I confess to a weakness for estate sales. Perhaps it’s the writer in me that is fascinated by the myriad of eclectic treasures one can find. Strolling through an estate sale is like wandering through the years of someone’s life: wondering where they acquired this particular piece of art, pondering what types of outdoor dinner parties were held on that wrought iron table. How many rounds of Battleship did they play with their grandchildren? Judging by the dog-eared box, quite a few!
Whose aunt or grandmother made that wedding quilt?
A few months ago, I attended an estate sale held by the daughters of a dear friend named Mary Sue. That sale did not have the usual draw for me; after all, I felt like I knew her life. Rather, I went partially to support Mary Sue’s daughters because I know just how hard it can be to hold such a sale. Those hagglers! Someone trying to negotiate me down a few dollars over my mom’s Pyrex bowl almost reduced me to tears. Didn’t that buyer realize the birthday cakes that bowl had produced?
I was also at the sale because I really wanted to take something of Mary Sue’s home: a trinket that would remind me of her. I never, ever expected to come away with an asparagus plate.
First of all, I have to ask: Are asparagus plates incredibly common and I’m just too uncouth to realize? (Looking at the Crate & Barrel website, I think the answer is yes). On that Saturday at the sale, I stood in Mary Sue’s kitchen, turning the plate over and over in my hands trying to identify what the odd grooves in the plate might be for. Draining bacon? Not deep enough, and why would you use a shiny porcelain plate for that?
Her daughter told me the plate’s purpose and we got a good giggle out of it. I could imagine Mary Sue laughing, perhaps rolling her eyes over the “treasure” I chose to remember her by. But it’s actually quite appropriate: the plate is dainty and whimsical and fun. Just like her.
I miss my friend.
I had not thought of that asparagus plate in several months until today. I was in North Carolina speaking to a church book club about Mt. Moriah’s Wake. Amidst a few weeks of work stress, it was the perfect respite to be with book lovers, discussing the story. To remember that, at my core, I am a writer. We spent time talking about the sense of place in my novel—and how a sight or smell can take you right back to a precious place from your childhood. We talked about sanctuaries—the real structures and those that rest in your heart. About the beloved ghosts of your past who hover around and within you as you sit in a church where you’ve belonged for so many years.
It’s certainly that way for me. Every time I’m in my church’s sanctuary I can close my eyes and imagine my parents seated in “their” pew. By memory, I can feel the slip of paper—with caricatures of puppies—passing from the old man sitting behind us to my young daughters. Listening with my heart I can hear the majesty of bells, trumpets and soprano voices lifted on Easter mornings.
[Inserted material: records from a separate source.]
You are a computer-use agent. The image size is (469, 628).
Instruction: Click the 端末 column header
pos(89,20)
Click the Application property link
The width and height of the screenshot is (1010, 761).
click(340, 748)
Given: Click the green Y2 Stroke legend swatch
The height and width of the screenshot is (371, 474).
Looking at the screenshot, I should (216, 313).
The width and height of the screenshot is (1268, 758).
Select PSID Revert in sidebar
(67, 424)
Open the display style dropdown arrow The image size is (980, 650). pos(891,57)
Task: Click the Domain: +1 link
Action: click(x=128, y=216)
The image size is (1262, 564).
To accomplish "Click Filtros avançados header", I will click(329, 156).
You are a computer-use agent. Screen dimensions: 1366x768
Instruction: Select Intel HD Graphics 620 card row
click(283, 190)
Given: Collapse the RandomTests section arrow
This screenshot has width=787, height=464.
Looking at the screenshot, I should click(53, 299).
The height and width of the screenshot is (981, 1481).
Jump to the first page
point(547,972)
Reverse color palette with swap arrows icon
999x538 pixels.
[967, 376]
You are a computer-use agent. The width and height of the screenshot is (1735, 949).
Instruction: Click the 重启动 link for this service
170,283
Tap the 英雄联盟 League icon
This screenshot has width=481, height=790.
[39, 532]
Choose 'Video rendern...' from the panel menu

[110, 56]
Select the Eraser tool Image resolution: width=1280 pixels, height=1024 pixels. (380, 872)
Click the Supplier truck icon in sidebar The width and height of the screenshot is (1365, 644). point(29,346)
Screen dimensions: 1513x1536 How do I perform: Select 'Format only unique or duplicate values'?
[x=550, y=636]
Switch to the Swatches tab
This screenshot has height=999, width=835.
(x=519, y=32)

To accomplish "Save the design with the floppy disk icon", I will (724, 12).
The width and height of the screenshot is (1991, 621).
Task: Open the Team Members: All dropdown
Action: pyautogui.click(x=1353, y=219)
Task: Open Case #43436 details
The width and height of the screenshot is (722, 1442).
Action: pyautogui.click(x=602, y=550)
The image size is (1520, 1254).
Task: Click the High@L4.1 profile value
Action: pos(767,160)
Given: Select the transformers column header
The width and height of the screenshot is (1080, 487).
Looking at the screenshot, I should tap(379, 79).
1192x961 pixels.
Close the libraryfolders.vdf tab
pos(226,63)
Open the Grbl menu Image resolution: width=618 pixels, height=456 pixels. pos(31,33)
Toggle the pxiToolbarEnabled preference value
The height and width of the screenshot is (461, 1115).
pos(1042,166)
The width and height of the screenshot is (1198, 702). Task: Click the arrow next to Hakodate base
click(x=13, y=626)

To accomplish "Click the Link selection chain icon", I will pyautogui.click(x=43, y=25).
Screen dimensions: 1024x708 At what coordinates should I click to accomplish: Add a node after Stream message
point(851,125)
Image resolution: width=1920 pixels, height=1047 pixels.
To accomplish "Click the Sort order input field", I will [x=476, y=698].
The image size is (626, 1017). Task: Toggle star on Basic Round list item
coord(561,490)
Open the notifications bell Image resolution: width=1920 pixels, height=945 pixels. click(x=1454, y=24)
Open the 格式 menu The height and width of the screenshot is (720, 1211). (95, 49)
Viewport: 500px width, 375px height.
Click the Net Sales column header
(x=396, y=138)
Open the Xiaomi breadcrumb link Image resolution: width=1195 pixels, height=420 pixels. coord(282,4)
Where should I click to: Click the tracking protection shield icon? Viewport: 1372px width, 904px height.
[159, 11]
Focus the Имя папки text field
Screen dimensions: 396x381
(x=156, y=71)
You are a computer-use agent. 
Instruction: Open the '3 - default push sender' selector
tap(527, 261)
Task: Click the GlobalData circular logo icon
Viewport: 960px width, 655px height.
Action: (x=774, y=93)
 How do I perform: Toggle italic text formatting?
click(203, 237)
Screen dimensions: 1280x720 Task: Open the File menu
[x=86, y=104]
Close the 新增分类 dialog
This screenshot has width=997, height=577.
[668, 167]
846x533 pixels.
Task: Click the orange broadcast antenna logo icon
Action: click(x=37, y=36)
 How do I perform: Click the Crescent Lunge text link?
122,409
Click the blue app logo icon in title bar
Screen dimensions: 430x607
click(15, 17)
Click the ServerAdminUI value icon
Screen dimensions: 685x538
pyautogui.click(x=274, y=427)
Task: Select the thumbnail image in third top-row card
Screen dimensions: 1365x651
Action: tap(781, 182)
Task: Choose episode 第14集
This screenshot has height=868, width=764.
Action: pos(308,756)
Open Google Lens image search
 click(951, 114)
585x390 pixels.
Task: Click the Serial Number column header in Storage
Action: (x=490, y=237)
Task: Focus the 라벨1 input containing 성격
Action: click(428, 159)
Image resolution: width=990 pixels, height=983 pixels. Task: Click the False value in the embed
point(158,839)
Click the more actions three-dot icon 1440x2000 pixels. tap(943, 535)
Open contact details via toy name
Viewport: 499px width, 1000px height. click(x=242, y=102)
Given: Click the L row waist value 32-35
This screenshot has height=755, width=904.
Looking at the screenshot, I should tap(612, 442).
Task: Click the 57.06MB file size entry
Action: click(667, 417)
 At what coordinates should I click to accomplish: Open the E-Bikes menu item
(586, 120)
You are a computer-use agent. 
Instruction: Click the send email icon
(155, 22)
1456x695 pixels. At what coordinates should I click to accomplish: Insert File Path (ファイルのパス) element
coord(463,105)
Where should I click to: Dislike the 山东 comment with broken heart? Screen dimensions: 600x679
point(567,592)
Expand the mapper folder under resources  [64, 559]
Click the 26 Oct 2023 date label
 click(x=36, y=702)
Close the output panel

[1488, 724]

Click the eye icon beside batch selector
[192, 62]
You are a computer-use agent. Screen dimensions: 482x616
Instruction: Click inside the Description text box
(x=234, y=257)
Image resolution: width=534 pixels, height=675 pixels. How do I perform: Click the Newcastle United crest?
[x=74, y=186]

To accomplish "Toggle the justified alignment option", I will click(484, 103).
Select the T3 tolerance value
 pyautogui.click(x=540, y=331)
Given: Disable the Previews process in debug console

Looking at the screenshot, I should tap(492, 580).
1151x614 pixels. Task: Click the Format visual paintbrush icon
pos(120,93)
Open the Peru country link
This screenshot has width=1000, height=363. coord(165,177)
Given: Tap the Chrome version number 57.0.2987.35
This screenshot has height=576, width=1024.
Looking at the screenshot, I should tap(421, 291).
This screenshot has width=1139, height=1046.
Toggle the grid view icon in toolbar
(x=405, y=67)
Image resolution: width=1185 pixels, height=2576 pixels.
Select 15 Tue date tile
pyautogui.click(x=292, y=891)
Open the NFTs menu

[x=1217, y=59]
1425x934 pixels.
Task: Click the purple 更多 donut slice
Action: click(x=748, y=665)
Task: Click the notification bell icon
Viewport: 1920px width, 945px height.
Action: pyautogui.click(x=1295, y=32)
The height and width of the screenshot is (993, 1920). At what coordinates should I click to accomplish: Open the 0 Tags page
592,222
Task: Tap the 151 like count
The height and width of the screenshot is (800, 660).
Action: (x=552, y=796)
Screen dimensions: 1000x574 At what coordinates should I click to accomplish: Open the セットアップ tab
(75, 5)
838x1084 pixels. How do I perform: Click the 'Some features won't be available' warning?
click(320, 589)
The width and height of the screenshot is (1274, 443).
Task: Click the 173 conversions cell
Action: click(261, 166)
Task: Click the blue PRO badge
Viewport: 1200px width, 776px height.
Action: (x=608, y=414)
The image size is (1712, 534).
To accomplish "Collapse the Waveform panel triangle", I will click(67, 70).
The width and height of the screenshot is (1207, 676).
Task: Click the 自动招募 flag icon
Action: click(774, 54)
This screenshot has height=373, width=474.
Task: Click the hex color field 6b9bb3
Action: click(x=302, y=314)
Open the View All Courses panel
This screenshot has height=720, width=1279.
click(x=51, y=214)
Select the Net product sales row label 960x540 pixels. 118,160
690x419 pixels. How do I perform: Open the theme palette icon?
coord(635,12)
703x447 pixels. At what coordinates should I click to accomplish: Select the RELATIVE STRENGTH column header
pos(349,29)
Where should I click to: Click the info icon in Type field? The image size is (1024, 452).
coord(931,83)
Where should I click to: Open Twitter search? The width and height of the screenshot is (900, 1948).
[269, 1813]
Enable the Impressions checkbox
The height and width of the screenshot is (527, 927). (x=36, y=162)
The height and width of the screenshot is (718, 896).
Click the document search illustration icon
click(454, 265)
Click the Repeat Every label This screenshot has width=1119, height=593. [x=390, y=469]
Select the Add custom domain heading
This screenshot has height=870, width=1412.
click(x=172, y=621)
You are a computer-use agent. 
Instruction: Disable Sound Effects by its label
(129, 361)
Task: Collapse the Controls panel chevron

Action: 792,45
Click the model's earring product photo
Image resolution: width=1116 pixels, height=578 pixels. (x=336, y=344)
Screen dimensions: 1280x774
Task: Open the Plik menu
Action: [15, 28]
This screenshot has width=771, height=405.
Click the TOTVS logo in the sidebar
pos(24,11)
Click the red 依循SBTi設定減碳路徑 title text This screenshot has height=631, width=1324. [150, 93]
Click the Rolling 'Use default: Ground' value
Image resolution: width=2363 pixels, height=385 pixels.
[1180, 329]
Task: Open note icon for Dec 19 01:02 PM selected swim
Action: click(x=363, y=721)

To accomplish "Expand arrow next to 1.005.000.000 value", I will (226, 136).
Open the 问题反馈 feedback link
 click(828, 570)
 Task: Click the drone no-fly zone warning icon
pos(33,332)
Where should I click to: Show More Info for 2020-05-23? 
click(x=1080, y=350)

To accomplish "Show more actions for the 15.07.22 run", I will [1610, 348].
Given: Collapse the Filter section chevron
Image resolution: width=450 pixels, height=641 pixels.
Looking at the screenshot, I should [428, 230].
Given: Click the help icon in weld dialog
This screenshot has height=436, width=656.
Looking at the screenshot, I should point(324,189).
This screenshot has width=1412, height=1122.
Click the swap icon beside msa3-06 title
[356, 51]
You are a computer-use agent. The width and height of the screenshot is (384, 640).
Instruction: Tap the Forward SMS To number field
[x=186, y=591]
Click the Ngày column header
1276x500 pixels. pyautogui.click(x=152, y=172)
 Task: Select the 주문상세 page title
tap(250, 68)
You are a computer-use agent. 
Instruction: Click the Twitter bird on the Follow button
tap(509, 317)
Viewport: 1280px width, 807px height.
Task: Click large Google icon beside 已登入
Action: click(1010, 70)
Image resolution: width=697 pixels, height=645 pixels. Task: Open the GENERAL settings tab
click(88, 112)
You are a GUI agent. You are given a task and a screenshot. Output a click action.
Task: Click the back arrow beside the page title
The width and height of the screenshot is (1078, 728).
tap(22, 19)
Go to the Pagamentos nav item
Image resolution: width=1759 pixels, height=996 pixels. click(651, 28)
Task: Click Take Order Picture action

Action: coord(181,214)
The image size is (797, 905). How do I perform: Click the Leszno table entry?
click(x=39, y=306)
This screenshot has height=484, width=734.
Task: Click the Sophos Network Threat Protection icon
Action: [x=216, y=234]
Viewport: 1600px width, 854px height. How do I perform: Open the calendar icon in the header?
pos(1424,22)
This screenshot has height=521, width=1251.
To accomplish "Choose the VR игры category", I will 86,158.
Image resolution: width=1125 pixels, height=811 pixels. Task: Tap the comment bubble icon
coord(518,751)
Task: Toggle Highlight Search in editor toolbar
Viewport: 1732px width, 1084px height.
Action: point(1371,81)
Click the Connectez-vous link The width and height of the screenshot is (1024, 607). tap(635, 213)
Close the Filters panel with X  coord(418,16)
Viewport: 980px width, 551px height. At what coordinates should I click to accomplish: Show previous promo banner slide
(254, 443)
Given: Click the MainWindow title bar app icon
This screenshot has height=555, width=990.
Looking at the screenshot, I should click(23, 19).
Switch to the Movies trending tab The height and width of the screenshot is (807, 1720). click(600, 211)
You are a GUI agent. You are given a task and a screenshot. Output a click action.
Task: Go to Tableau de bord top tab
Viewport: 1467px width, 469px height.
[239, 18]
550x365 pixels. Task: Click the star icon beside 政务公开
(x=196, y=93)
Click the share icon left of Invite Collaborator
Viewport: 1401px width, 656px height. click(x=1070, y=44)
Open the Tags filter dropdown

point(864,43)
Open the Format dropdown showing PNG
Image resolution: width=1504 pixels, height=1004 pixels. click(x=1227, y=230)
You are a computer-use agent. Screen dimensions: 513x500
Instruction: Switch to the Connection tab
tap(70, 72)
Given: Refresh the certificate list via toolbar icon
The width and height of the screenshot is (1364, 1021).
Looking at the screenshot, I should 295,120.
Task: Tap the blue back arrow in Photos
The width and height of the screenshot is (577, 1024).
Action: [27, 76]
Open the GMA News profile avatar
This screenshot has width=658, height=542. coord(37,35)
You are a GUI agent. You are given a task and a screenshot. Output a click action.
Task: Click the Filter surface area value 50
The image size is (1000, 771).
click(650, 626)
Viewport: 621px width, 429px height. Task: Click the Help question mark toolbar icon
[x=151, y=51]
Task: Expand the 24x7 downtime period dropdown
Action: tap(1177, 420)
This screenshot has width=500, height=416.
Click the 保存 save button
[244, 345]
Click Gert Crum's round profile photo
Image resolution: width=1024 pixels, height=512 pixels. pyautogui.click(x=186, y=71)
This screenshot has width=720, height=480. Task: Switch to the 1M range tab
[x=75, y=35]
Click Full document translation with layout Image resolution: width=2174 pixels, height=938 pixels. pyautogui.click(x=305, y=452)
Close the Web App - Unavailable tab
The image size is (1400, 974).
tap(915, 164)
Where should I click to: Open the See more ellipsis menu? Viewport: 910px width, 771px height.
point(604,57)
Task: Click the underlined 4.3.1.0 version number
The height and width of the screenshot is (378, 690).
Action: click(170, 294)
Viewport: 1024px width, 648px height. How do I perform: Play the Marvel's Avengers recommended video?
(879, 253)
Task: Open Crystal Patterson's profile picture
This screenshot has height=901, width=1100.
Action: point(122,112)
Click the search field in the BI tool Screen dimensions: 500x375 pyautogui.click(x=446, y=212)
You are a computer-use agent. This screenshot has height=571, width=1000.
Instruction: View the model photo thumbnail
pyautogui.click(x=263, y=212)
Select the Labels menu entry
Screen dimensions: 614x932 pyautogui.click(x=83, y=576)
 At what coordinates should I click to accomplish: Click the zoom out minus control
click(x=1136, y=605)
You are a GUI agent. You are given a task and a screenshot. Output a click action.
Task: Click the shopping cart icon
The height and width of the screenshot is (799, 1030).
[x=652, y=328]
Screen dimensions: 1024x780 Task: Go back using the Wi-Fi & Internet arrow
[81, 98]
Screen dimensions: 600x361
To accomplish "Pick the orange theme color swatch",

At the end of the book club, several people asked me to sign their copies. One woman held out a book and said that someone had anonymously left it in the church. She asked if I would sign it so that it could be donated to the church library.
To my shock, when I opened the novel to sign, there was the inscription I had written to Mary Sue a year ago at my 2021 book launch party in Nashville. In my hands was Mary Sue’s copy of Mt. Moriah’s Wake.
I recall the email I received from Mary Sue late one night when she finished my novel. The email pinged my phone just as I was drifting off to sleep. She told me my parents would be proud of me. She said she had loved the book and that somehow I had captured how it feels to survive something. I asked her if she wasn’t a little too old to be up that late and, of course, she responded that I was a little too young to go to bed so early. Touché.
Fast forward a year, and there I was, 500 miles from home holding the very book that had been Mary Sue’s. I remember when she presented it to me to be signed. “Write something nice!” she had said in her sweet Southern drawl, as I put pen to paper.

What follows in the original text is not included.